- WHAT THE TASK ASKS
Beginning with the line that contains "Viewport: 656px width, 1028px height.", extract each line through the end of the listing below, with no additions or omissions.

● ● ● ●

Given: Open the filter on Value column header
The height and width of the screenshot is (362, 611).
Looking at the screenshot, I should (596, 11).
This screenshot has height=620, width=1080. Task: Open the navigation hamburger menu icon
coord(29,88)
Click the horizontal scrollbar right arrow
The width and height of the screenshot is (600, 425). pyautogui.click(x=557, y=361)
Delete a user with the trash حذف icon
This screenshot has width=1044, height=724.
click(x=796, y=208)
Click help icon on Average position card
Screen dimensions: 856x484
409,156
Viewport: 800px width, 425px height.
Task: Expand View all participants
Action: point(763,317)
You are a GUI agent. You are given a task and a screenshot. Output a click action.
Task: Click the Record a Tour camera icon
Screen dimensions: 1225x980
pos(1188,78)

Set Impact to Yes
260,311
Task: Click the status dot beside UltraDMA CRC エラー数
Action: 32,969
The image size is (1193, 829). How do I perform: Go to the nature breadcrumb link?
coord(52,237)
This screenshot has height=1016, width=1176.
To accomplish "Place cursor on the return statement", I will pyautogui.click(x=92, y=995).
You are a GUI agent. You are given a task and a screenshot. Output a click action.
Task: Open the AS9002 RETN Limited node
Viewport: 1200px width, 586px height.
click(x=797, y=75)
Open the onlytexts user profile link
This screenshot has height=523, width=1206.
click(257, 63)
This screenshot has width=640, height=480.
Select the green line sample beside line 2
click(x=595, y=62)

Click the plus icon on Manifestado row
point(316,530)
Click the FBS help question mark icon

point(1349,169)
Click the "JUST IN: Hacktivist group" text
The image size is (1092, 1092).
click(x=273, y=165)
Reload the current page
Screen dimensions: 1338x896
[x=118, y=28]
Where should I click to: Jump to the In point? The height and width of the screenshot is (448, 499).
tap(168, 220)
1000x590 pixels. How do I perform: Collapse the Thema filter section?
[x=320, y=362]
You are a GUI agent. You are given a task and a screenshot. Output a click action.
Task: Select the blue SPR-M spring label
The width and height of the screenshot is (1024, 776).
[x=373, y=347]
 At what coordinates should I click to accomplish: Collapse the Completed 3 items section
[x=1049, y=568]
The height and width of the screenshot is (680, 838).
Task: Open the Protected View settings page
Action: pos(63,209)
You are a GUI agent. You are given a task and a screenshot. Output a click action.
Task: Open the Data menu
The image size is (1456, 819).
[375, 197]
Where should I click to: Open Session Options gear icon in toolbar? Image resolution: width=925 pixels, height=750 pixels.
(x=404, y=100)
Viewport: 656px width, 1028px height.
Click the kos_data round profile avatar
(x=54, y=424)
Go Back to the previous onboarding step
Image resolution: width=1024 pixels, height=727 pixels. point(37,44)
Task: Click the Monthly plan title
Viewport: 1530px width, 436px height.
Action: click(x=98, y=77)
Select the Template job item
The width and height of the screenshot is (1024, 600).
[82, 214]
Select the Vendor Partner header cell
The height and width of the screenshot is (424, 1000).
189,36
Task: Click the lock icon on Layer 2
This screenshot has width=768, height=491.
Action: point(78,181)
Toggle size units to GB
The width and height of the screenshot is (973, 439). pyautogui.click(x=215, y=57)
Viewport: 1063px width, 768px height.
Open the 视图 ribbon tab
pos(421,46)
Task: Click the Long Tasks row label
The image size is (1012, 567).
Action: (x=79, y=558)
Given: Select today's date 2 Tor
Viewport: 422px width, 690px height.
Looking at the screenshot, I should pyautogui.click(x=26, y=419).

● ● ● ●

- RESPONSE TO THE EXERCISE
Viewport: 656px width, 1028px height.
Click the kos_data round profile avatar
(x=54, y=424)
Go Back to the previous onboarding step
Image resolution: width=1024 pixels, height=727 pixels. point(37,44)
Task: Click the Monthly plan title
Viewport: 1530px width, 436px height.
Action: click(x=98, y=77)
Select the Template job item
The width and height of the screenshot is (1024, 600).
[82, 214]
Select the Vendor Partner header cell
The height and width of the screenshot is (424, 1000).
189,36
Task: Click the lock icon on Layer 2
This screenshot has width=768, height=491.
Action: point(78,181)
Toggle size units to GB
The width and height of the screenshot is (973, 439). pyautogui.click(x=215, y=57)
Viewport: 1063px width, 768px height.
Open the 视图 ribbon tab
pos(421,46)
Task: Click the Long Tasks row label
The image size is (1012, 567).
Action: (x=79, y=558)
Given: Select today's date 2 Tor
Viewport: 422px width, 690px height.
Looking at the screenshot, I should pyautogui.click(x=26, y=419).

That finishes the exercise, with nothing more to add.